Mit einer Rede, die an die Schweißdrüsen der Belegschaft appelliert
Der neue Porsche-Chef Michael Leiters hat in Zuffenhausen eine Rede gehalten, die an die Schweißdrüsen der Belegschaft appelliert. In einer Mischung aus Ruhrpott-Rhetorik und japanischem Management-Bushido kündigte er eine "neue Leistungskultur" an, die an die Schweißdrüsen der Belegschaft appelliert.
"Wir müssen wieder Porsche-DNA leben", donnerte Leiters vor versammelter Mannschaft. "Das bedeutet: Mehr Leistung, weniger Komfort – für unsere Kunden und für uns selbst." Der Manager, der zuvor bei Ferrari und Fiat Chrysler tätig war, scheint die Stuttgarter Traditionsmarke als persönliches Trainingslager zu begreifen.
Hintergründe
Leiters' Ankündigungen folgen auf eine Phase sinkender Gewinne und wachsender Konkurrenz im Premium-Segment.
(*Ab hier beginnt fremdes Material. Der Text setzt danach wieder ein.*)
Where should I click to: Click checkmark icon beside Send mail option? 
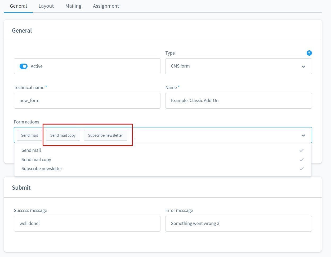[301, 150]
Der Manager, der für seinen direkten Führungsstil bekannt ist, will nun mit einer "Luxus-Offensive" und Stellenabbau gegensteuern. "Wir müssen wieder Autos bauen, die so teuer sind, dass sich nur noch die wirklich Reichen sie leisten können", erklärte er.
In Regierungskreisen wird die Rede mit Sorge aufgenommen. "Wenn Porsche anfängt, sich wie ein Startup zu geben, ist das ein Zeichen für die gesamte deutsche Industrie", sagte ein Sprecher des Wirtschaftsministeriums. "Wir müssen abwägen, ob wir Leiters' Methoden unterstützen oder ob wir eingreifen müssen, bevor die gesamte Autoindustrie zum Bootcamp wird."
Reaktionen aus dem In- und Ausland
Die Reaktionen auf Leiters' Rede fallen gemischt aus. Während die Aktionäre die Ankündigung neuer, teurerer Modelle begrüßen, reagieren die Arbeitnehmer mit Sorge auf die Ankündigung von Stellenabbau. "Wenn der Chef anfängt, von 'Schmerzen' zu sprechen, die wir durchstehen müssen, dann läuten bei mir die Alarmglocken", sagte ein Gewerkschaftsvertreter.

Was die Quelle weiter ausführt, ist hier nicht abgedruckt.